Hunter participation was completely voluntary and the DNR thanks all hunters that assisted'with the CWD surveillance by providing deer heads for testing.

During the 2010-11 sampling season, the Iowa DNR will have a new partner in the effort. The NE Iowa Chapter of Whitetails Unlimited (WTU) is providing 550 WTU hats to be handed out to deer-hunting groups that allow samples from their deer. This gesture by WTU is very welcomed by the Iowa DNR.

"WTU has always promoted great programs concerning deer", adds Haindfield.

Northeast Iowa WTU Chapter President Danny Leidahl often gets asked by people who don't know the WTU mission, "Why do we need a group like this for more deer?" This opens the dialogue for Leidahl to explain what WTU is really about.

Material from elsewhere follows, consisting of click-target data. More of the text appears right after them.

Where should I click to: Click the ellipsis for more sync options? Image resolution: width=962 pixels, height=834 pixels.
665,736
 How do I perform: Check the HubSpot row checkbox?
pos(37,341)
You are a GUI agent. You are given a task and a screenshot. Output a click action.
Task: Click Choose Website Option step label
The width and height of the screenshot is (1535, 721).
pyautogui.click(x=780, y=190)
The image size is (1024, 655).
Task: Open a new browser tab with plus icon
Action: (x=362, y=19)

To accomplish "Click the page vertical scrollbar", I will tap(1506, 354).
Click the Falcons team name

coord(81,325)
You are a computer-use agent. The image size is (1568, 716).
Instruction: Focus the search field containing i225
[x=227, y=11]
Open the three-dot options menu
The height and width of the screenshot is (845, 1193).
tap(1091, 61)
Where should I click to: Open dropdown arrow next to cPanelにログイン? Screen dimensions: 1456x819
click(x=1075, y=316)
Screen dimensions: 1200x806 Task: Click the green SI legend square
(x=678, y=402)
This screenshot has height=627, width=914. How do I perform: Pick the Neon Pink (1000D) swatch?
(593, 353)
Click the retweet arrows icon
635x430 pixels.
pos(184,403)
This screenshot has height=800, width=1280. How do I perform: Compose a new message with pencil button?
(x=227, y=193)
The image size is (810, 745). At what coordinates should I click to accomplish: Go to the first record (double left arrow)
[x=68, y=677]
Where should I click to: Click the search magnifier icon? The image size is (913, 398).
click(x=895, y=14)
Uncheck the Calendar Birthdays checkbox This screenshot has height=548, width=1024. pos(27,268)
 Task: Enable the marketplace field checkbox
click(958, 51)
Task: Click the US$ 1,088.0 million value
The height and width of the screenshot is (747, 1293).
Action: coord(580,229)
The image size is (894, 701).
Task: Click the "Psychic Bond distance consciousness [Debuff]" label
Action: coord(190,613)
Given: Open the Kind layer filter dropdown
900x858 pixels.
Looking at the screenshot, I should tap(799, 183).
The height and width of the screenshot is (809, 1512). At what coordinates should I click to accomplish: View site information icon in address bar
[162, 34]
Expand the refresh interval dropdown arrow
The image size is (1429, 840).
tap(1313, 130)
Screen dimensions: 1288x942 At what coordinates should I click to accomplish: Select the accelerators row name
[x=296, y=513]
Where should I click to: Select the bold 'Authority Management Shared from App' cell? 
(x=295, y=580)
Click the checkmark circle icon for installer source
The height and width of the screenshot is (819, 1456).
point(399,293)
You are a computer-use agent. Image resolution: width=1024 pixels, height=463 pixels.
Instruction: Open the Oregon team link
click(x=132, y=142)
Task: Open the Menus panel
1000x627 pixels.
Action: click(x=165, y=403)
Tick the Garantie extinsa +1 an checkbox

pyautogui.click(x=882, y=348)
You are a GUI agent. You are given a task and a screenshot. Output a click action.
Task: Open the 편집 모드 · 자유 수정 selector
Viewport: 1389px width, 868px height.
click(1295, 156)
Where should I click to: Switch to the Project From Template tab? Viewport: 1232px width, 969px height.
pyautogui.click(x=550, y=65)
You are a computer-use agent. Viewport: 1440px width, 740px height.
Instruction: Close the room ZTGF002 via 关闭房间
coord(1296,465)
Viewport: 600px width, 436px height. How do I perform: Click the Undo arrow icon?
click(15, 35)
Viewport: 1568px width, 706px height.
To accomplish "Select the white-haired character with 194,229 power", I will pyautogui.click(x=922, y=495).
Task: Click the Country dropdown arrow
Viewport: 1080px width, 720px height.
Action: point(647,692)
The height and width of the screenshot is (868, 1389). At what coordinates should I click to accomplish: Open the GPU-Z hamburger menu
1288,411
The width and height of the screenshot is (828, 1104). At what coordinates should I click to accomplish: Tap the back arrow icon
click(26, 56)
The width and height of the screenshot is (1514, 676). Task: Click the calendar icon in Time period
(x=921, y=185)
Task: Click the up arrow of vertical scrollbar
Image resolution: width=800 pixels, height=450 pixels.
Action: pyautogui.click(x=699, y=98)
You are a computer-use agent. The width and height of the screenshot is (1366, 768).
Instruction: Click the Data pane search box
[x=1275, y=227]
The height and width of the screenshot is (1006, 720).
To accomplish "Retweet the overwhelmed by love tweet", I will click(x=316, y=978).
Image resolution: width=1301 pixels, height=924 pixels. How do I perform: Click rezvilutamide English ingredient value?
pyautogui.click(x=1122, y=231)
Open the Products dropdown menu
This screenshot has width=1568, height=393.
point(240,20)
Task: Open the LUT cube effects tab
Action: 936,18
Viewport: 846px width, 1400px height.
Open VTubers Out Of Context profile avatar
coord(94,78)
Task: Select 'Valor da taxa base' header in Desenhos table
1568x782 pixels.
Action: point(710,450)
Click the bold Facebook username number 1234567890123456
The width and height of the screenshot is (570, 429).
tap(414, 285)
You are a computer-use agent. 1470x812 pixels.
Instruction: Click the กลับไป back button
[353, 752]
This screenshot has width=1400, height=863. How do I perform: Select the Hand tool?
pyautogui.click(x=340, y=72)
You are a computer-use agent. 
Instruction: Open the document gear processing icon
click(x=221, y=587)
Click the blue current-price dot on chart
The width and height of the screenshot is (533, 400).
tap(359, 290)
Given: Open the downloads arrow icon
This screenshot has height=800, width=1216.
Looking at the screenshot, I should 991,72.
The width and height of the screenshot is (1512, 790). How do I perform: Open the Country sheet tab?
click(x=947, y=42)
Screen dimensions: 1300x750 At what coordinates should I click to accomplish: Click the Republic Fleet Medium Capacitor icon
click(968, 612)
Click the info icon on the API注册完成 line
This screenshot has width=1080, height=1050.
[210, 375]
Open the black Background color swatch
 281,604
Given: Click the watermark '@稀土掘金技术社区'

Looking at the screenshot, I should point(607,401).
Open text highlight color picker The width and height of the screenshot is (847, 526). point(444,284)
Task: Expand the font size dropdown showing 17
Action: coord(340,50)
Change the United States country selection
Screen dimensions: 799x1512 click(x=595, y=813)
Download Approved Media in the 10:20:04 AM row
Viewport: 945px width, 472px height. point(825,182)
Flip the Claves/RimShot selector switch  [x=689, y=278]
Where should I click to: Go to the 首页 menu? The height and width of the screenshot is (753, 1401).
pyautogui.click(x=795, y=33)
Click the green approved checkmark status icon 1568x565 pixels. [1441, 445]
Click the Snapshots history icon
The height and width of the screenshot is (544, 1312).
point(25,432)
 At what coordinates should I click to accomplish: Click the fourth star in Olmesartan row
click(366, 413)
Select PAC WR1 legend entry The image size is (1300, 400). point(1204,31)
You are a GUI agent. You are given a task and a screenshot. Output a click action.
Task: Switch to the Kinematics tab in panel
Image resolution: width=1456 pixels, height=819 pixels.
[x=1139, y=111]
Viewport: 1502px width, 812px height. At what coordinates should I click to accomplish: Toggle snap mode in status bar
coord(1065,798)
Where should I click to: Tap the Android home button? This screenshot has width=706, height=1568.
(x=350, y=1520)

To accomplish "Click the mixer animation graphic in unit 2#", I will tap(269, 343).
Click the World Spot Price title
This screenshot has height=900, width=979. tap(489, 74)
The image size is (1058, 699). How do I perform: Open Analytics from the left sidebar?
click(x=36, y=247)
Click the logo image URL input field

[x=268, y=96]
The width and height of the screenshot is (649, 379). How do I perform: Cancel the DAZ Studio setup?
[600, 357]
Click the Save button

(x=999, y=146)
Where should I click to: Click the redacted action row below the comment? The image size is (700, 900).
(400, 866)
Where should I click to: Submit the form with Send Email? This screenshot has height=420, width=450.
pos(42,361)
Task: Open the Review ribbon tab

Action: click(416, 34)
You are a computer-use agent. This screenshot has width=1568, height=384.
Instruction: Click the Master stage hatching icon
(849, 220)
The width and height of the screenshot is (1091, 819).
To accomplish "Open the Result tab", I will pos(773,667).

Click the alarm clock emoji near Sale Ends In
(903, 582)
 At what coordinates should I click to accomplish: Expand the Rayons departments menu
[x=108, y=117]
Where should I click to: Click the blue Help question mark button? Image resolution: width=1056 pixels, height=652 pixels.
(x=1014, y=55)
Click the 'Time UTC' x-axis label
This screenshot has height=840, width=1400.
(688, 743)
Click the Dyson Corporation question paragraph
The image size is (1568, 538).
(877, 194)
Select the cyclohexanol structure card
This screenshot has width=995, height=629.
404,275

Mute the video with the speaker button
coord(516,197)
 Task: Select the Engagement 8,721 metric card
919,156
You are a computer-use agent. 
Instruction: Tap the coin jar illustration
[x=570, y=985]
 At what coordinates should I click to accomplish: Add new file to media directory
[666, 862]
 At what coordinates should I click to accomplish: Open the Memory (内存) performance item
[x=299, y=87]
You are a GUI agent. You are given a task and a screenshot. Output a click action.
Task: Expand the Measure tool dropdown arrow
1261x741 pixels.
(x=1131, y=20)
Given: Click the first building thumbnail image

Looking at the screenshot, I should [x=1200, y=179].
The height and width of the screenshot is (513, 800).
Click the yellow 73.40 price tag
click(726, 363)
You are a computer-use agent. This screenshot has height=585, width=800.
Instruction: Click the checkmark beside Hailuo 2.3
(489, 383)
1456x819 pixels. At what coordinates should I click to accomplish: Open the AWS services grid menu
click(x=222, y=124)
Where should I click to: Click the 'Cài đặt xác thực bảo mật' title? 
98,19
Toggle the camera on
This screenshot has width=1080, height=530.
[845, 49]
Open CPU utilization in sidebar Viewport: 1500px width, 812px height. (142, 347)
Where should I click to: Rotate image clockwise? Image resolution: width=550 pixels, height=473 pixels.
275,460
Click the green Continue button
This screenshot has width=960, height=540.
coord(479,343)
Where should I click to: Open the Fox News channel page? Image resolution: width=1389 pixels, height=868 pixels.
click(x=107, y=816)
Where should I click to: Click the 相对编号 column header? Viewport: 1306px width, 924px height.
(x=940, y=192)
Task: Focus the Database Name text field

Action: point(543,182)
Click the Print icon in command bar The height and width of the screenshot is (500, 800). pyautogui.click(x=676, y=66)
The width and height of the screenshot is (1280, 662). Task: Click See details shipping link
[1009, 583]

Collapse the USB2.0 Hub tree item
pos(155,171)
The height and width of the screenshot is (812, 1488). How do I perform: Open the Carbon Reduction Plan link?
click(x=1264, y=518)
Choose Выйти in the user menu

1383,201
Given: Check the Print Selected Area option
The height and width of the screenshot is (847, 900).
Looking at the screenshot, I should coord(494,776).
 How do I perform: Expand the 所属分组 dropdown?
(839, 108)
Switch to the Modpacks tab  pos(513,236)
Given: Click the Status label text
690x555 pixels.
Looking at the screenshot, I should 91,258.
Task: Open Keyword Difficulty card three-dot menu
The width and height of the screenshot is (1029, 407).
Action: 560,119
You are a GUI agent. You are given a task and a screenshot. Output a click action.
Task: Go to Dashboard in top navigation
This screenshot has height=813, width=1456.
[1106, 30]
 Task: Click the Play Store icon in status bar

"WTU is about preserving the heritage of deer hunting, improving landowner/hunter relationships and educating the general public, with emphasis on our youth, the understanding of basic conservation measures", remarks Leidahl.

Leidahl says, "This donation to the Iowa DNR and ultimately to the deer hunters supplying deer samples for CWD testing, is another example ofWTU's continued efforts to properly manage wildlife."